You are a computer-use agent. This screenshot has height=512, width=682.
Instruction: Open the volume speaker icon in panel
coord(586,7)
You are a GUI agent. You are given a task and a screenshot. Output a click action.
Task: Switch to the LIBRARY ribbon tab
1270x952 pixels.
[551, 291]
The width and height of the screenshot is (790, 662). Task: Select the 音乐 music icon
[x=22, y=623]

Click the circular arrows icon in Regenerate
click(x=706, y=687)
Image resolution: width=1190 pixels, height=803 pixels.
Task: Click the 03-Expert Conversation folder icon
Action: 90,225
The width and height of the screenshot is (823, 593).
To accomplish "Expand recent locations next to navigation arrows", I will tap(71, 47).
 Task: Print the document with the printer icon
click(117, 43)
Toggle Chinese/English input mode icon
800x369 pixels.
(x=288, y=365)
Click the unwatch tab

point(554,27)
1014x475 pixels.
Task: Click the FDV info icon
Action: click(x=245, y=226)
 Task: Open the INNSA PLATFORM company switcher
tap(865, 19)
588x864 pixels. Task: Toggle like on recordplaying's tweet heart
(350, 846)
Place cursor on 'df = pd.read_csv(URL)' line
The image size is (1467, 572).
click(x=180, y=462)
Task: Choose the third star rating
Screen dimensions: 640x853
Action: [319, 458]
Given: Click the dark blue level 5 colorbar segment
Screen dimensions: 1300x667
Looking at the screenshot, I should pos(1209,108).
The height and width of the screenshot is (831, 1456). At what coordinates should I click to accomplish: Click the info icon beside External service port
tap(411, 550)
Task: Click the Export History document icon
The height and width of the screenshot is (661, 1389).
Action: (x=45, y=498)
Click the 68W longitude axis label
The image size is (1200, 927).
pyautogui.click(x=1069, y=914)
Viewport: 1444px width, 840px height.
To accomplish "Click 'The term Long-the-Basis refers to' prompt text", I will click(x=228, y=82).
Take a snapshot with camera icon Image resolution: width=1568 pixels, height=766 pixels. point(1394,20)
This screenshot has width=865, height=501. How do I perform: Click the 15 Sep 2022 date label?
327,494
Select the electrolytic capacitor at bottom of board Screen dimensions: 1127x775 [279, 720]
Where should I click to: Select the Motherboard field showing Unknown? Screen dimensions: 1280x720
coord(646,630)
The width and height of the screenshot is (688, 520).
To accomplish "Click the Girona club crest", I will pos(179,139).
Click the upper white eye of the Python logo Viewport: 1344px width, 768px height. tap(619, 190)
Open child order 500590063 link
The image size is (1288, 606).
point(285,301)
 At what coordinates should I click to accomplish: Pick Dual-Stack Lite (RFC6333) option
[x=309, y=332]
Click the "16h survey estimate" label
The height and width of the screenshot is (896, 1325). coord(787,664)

--*--

## TASK DETAILS
Retype the data exactly as it reads.

## SOLUTION TO THIS TASK
You are a computer-use agent. This screenshot has height=512, width=682.
Instruction: Open the volume speaker icon in panel
coord(586,7)
You are a GUI agent. You are given a task and a screenshot. Output a click action.
Task: Switch to the LIBRARY ribbon tab
1270x952 pixels.
[551, 291]
The width and height of the screenshot is (790, 662). Task: Select the 音乐 music icon
[x=22, y=623]

Click the circular arrows icon in Regenerate
click(x=706, y=687)
Image resolution: width=1190 pixels, height=803 pixels.
Task: Click the 03-Expert Conversation folder icon
Action: 90,225
The width and height of the screenshot is (823, 593).
To accomplish "Expand recent locations next to navigation arrows", I will tap(71, 47).
 Task: Print the document with the printer icon
click(117, 43)
Toggle Chinese/English input mode icon
800x369 pixels.
(x=288, y=365)
Click the unwatch tab

point(554,27)
1014x475 pixels.
Task: Click the FDV info icon
Action: click(x=245, y=226)
 Task: Open the INNSA PLATFORM company switcher
tap(865, 19)
588x864 pixels. Task: Toggle like on recordplaying's tweet heart
(350, 846)
Place cursor on 'df = pd.read_csv(URL)' line
The image size is (1467, 572).
click(x=180, y=462)
Task: Choose the third star rating
Screen dimensions: 640x853
Action: [319, 458]
Given: Click the dark blue level 5 colorbar segment
Screen dimensions: 1300x667
Looking at the screenshot, I should pos(1209,108).
The height and width of the screenshot is (831, 1456). At what coordinates should I click to accomplish: Click the info icon beside External service port
tap(411, 550)
Task: Click the Export History document icon
The height and width of the screenshot is (661, 1389).
Action: (x=45, y=498)
Click the 68W longitude axis label
The image size is (1200, 927).
pyautogui.click(x=1069, y=914)
Viewport: 1444px width, 840px height.
To accomplish "Click 'The term Long-the-Basis refers to' prompt text", I will click(x=228, y=82).
Take a snapshot with camera icon Image resolution: width=1568 pixels, height=766 pixels. point(1394,20)
This screenshot has width=865, height=501. How do I perform: Click the 15 Sep 2022 date label?
327,494
Select the electrolytic capacitor at bottom of board Screen dimensions: 1127x775 [279, 720]
Where should I click to: Select the Motherboard field showing Unknown? Screen dimensions: 1280x720
coord(646,630)
The width and height of the screenshot is (688, 520).
To accomplish "Click the Girona club crest", I will pos(179,139).
Click the upper white eye of the Python logo Viewport: 1344px width, 768px height. tap(619, 190)
Open child order 500590063 link
The image size is (1288, 606).
point(285,301)
 At what coordinates should I click to accomplish: Pick Dual-Stack Lite (RFC6333) option
[x=309, y=332]
Click the "16h survey estimate" label
The height and width of the screenshot is (896, 1325). coord(787,664)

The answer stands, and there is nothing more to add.